El ser humano lleva más tiempo organizándose sin estado que con él. De hecho, en su hora más difícil prevaleció sobre la noche, las bestias y el hambre a través de la organización espontánea, el apoyo mutuo y la cultura heredada de voz en voz, de pintura rupestre en pintura rupestre.
Por si alguien lo pregunta, no hemos dejado de hacerlo. El estado es un fabricante de organización y leyes, sobre todo de leyes, un coordinador de los modos en que deben ser explicadas y cumplidas, un viejo chamán que ve a través de los ojos de sus funcionarios como si fuesen espíritus. Los funcionarios son minoría. El pueblo es enorme y se deja organizar por muchos más motivos aparte del miedo a la sanción o la cárcel; lo hacemos mientras nos parece bien y hasta que nos lo deja de parecer. La organización espontánea, el apoyo mutuo y la transmisión directa de la cultura están en nuestra genética hasta tal punto que suponen la mayor parte de lo que hacemos, de nuestro modo de relacionarnos. Por eso el neoliberalismo en muchas ocasiones quiere confundir las cosas intentando equiparar la iniciativa humana con el capital privado.
El gran capital necesita de un estado que lo proteja, la iniciativa humana, no. Los grupos ecologistas, las peñas carnavaleras, las peregrinaciones al Rocío, los grafitis, los hashtags… todo eso, incluso la propia creación de un estado con sus leyes, surgen de la capacidad humana de organizarse sin que nadie se lo ordene.
Calor en la noche, repartiendo alimentos, mantas y humanidad, con su extraña mescolanza de voluntarios de izquierdas y derechas, es anarquía pura, poesía humana en movimiento, por más que ellas y ellos no lo sepan.
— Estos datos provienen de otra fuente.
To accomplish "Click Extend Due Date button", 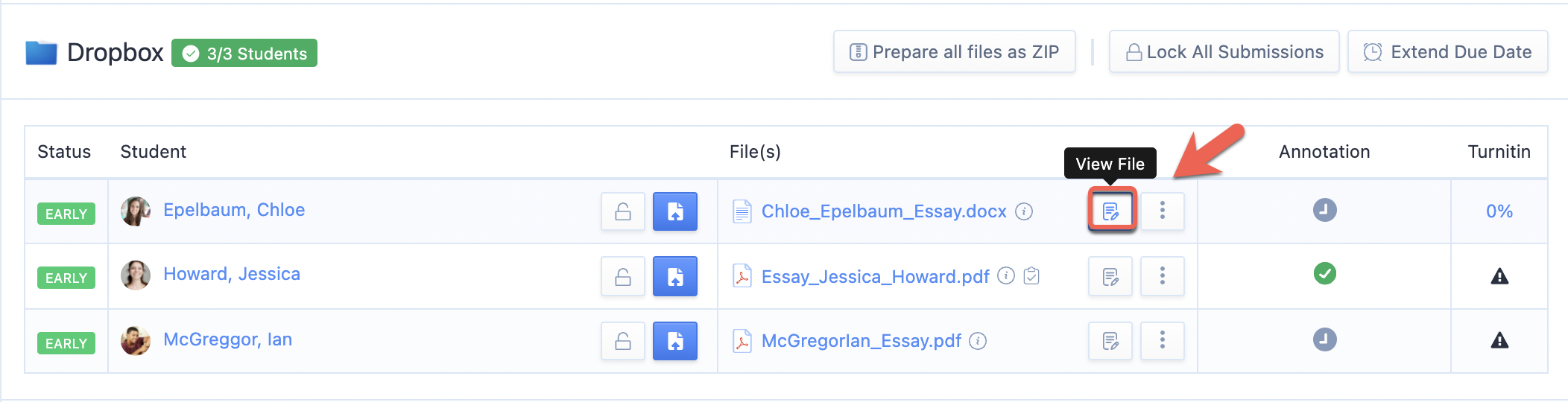I will coord(1448,51).
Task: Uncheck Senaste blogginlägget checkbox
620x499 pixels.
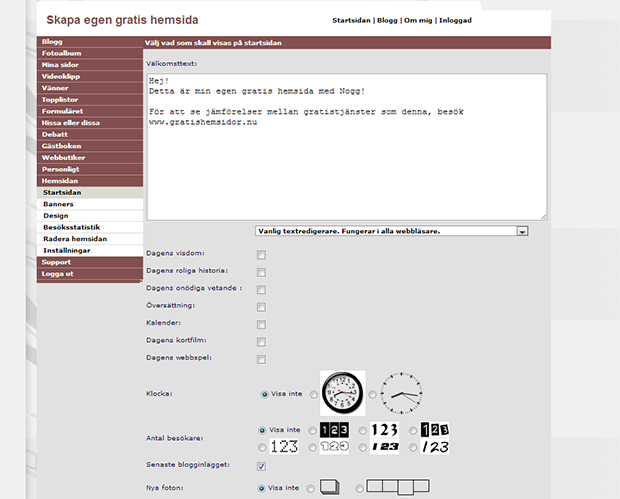Action: pyautogui.click(x=261, y=466)
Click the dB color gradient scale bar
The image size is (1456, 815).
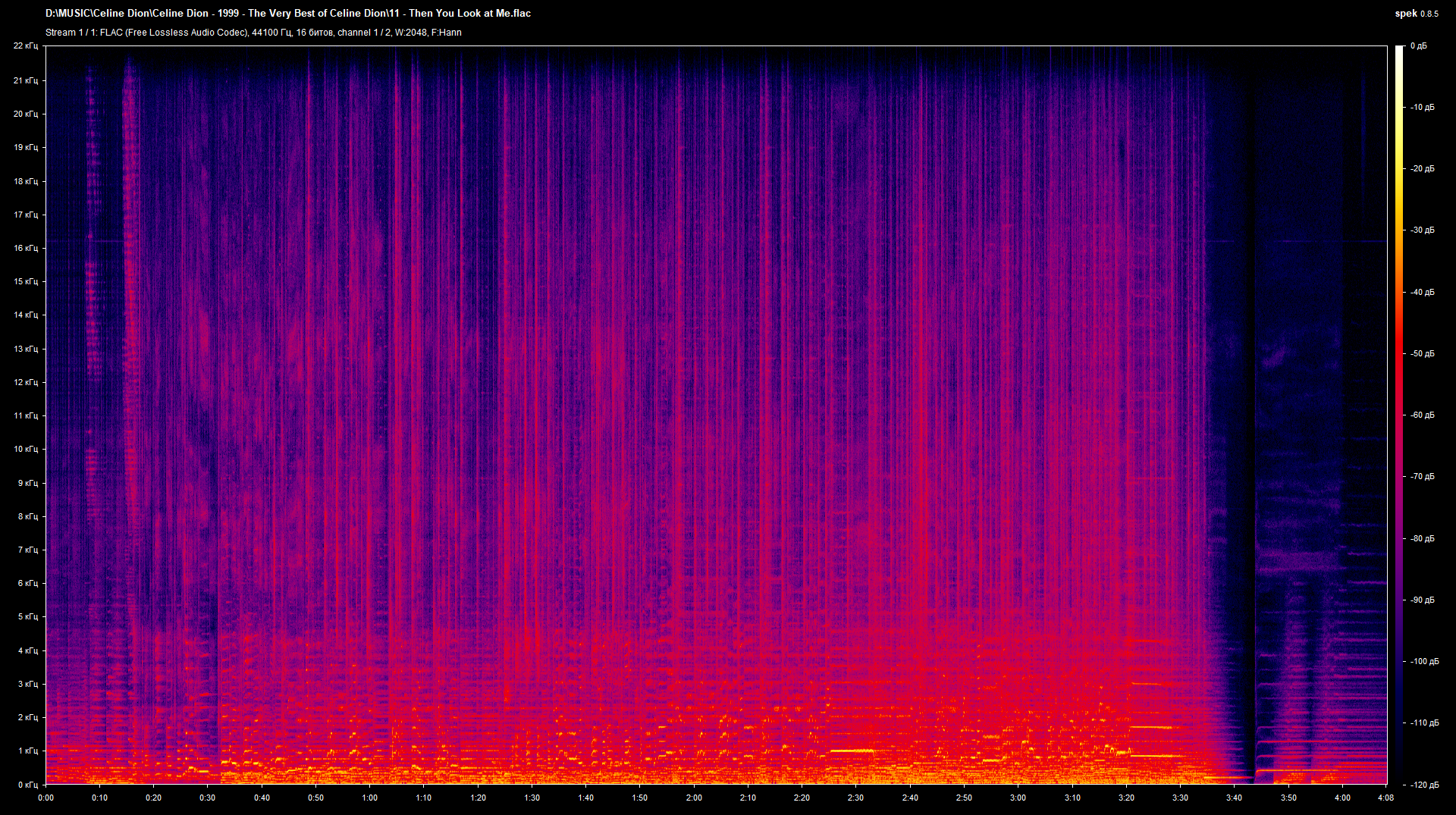[x=1400, y=415]
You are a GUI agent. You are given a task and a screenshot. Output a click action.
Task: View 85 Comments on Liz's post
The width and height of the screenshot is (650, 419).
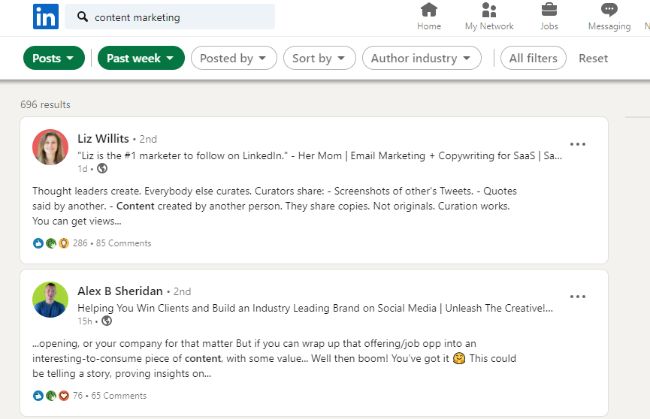click(124, 243)
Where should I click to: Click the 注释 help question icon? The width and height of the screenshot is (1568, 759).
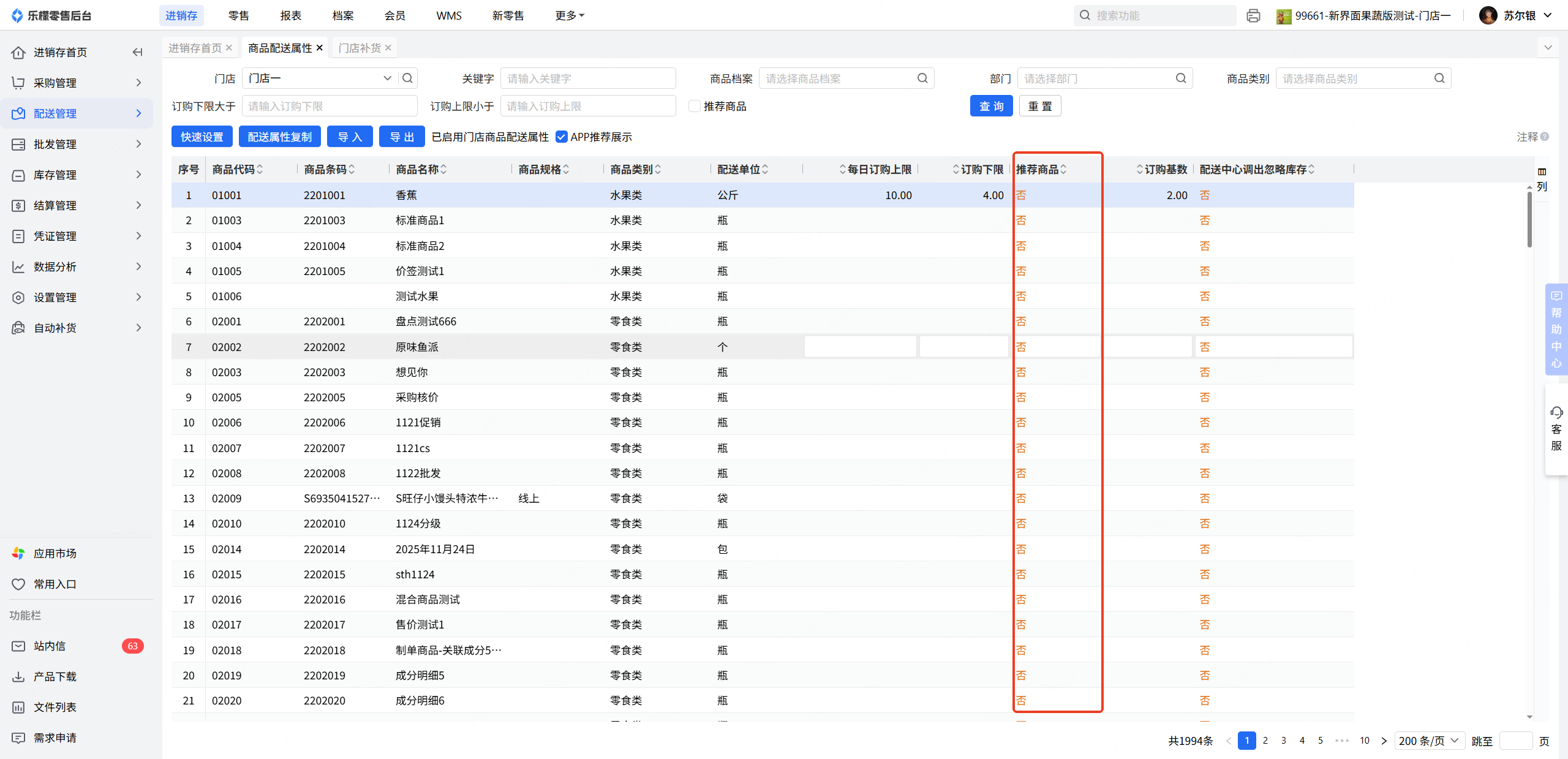pos(1545,137)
Hijos todos de la anarquía. Porque la anarquía no es la destrucción del estado, sino todo el tegumento, la circulación no tutelada, el 99% de la actividad que no pide permiso para comenzar, sino tan solo para seguir existiendo. Regulada, quizá, bajo unas premisas de coordinación que pretenden que todo lo humano que es aceptable sea al mismo tiempo legal, y todo lo inaceptable sea al mismo tiempo ilegal, premisas de coordinación que a veces son desactualizadas, sordas, ciegas y mudas, todo puños y sellos; pero premisas humanas, al fin y al cabo.
La anarquía no se esconde del estado donde este no llega; el estado, también, es un hijo de la anarquía. Enorme, eso sí, una inercia muy fuerte allí donde es fuerte, ingobernable si no es con una muy severa revolución. Por eso los anarquistas también nos preocupamos por el estado, por este hijo más musculoso que sus padres y madres, y con nuestras herramientas lo enderezamos cuando hace legal lo inaceptable, por eso los anarquistas nos preocupamos de que el fin último de una huelga sea el cambio de una ley, porque el estado es una de las herramientas que inventamos para sobrevivir a las bestias, la noche y el hambre; el fuego; y, como el fuego, puede matar. O salvar vidas.
Anarquistas son todos los espíritus solidarios que hacen el bien aunque nadie mire, aunque nadie los premie. Anarquistas son todos los políticos progresistas, porque entienden que la ley, uno más de nuestros instrumentos de progreso, solo tiene una finalidad honrada: permitir la organización espontánea, el apoyo mutuo y la transmisión heredada de la cultura. Así pues, bienvenidos todos a mi templo, la casa del bosque y las estrellas; aunque escuchéis mi nombre y me señaléis con miedo, sois mis hermanos.